El contexto social tampoco acompaña. El problema se da en todos los países desarrollados, incluida España: la libertad se ha confundido con la velocidad y el tocino. El hecho de que no puedan salir a divertirse como les apetezca, a muchos les resulta un atentado contra su libertad; también están los negacionistas ante la vacuna o ante el uso de mascarilla. ¿Se han parado a pensar que una pandemia se controla cuando toda la sociedad actúa conjuntamente?
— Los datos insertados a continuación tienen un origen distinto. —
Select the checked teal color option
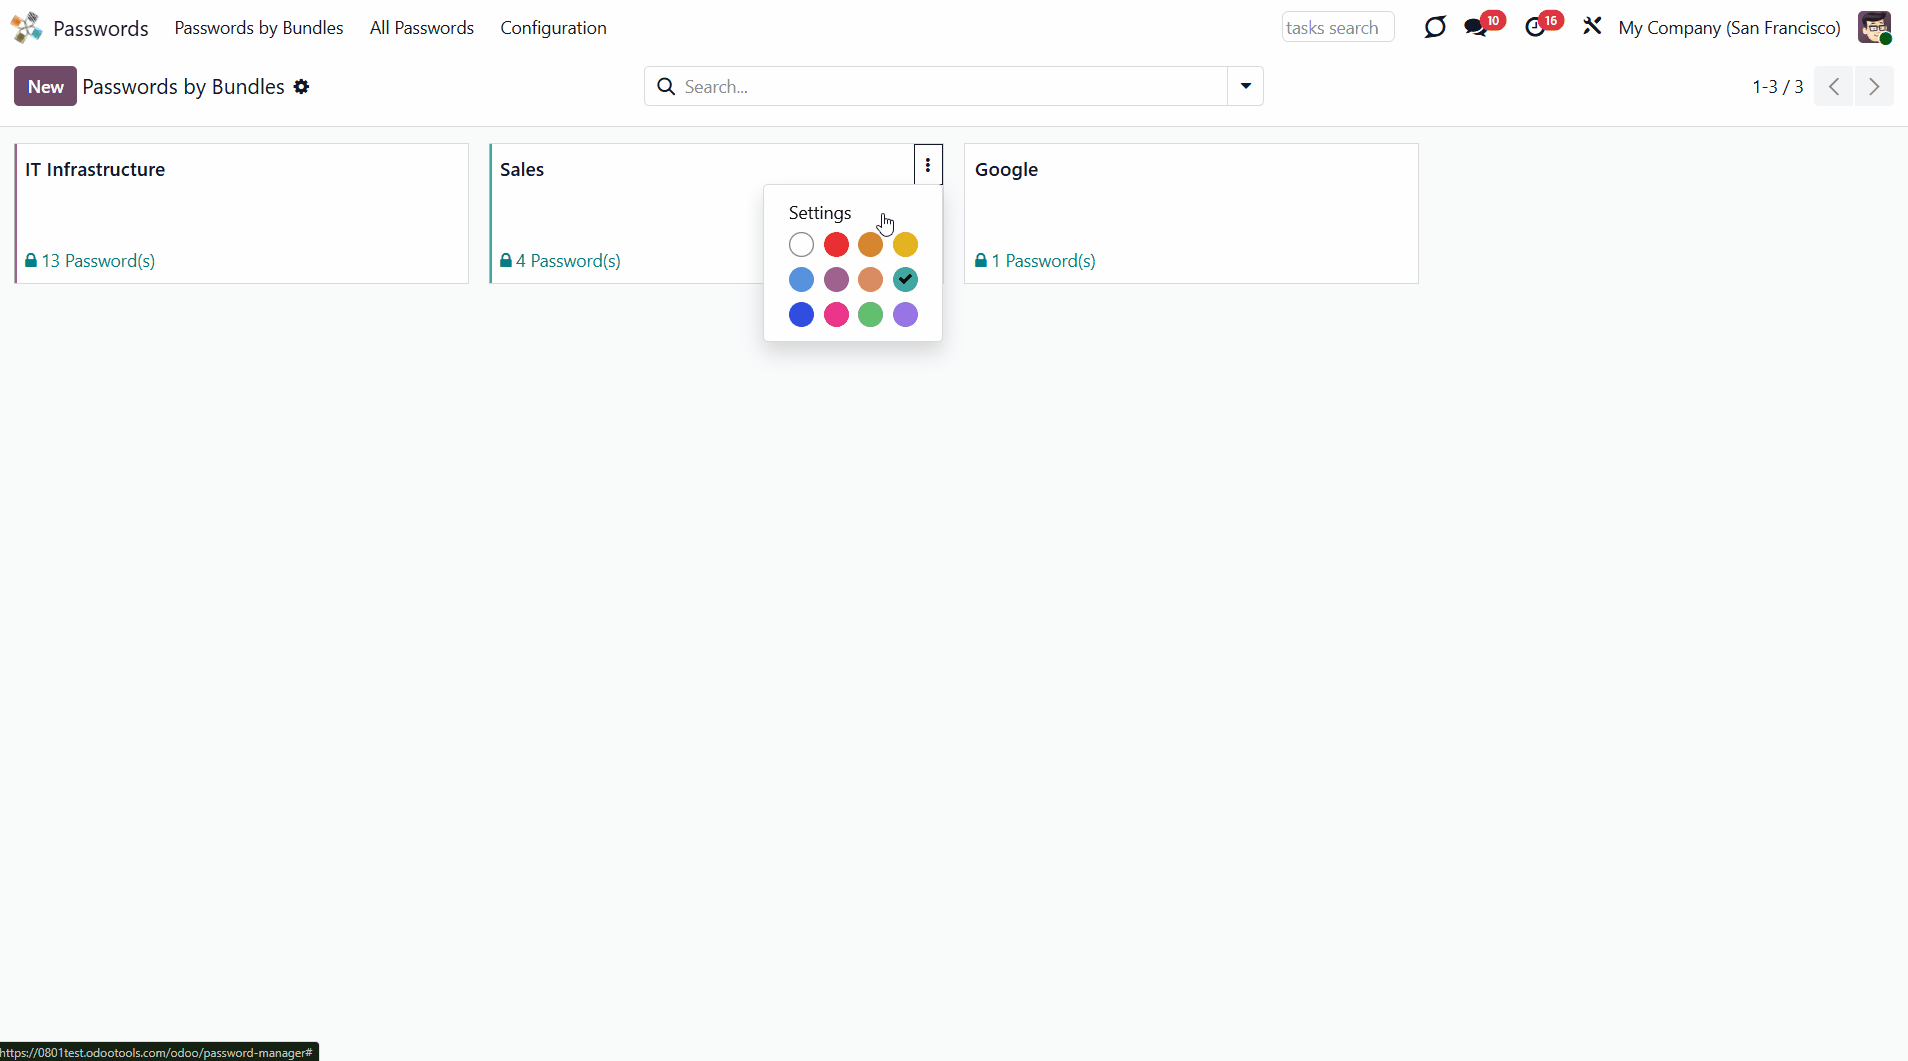The height and width of the screenshot is (1061, 1908). (x=905, y=280)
El problema no es que un joven pase el coronavirus como un refriado (algunos lo han pasado peor e incluso hay fallecidos), sino que cualquiera puede contagiar a otros y los más vulnerables pueden padecer los peores efectos de la enfermedad y serán quienes paguen el mal uso del modo en que egocéntricos y egoístas han utilizado esa libertad. Entre los adultos, el menor porcentaje de vacunados en España aún se da entre las edades en que se sitúan normalmente las personas que reclaman esa libertad, la del alumnado universitario. Recuérdense los escandalosos botellones de universitarios del pasado viernes (Madrid, Barcelona, València…).

Al regresar a la universidad, junto a la alegría de reencontrar a compañeros y poder dar clases presenciales, a la mayor parte de los que nos encontramos estaban igual, pero hubo casos que llamaron la atención: personas que antes de la pandemia tenían una imagen de persona mayor y que ahora se les ve, tan solo año y medio después, como viejos, sin haber pasado el virus. Simplemente es que se llega a una edad, entre los 60-70 años, en que es muy posible que cualquier malestar conlleve un bajón.

Para los jóvenes, que se les limiten las actividades de ocio y desvarío una temporada puede ser molesto, pero unos dos años de mayor control les deja toda una vida por delante. A los más mayores, les queda mucho menos por vivir y la pérdida de esos dos años puede corresponder precisamente al tiempo que les quedaba por vivir. La pandemia no solo nos ha robado los abrazos, sino también, en muchos casos, la sensatez y a algunos la ilusión. Para recobrar la ilusión es necesaria la comprensión e implicación de las instituciones, evitando el ‘burnout’.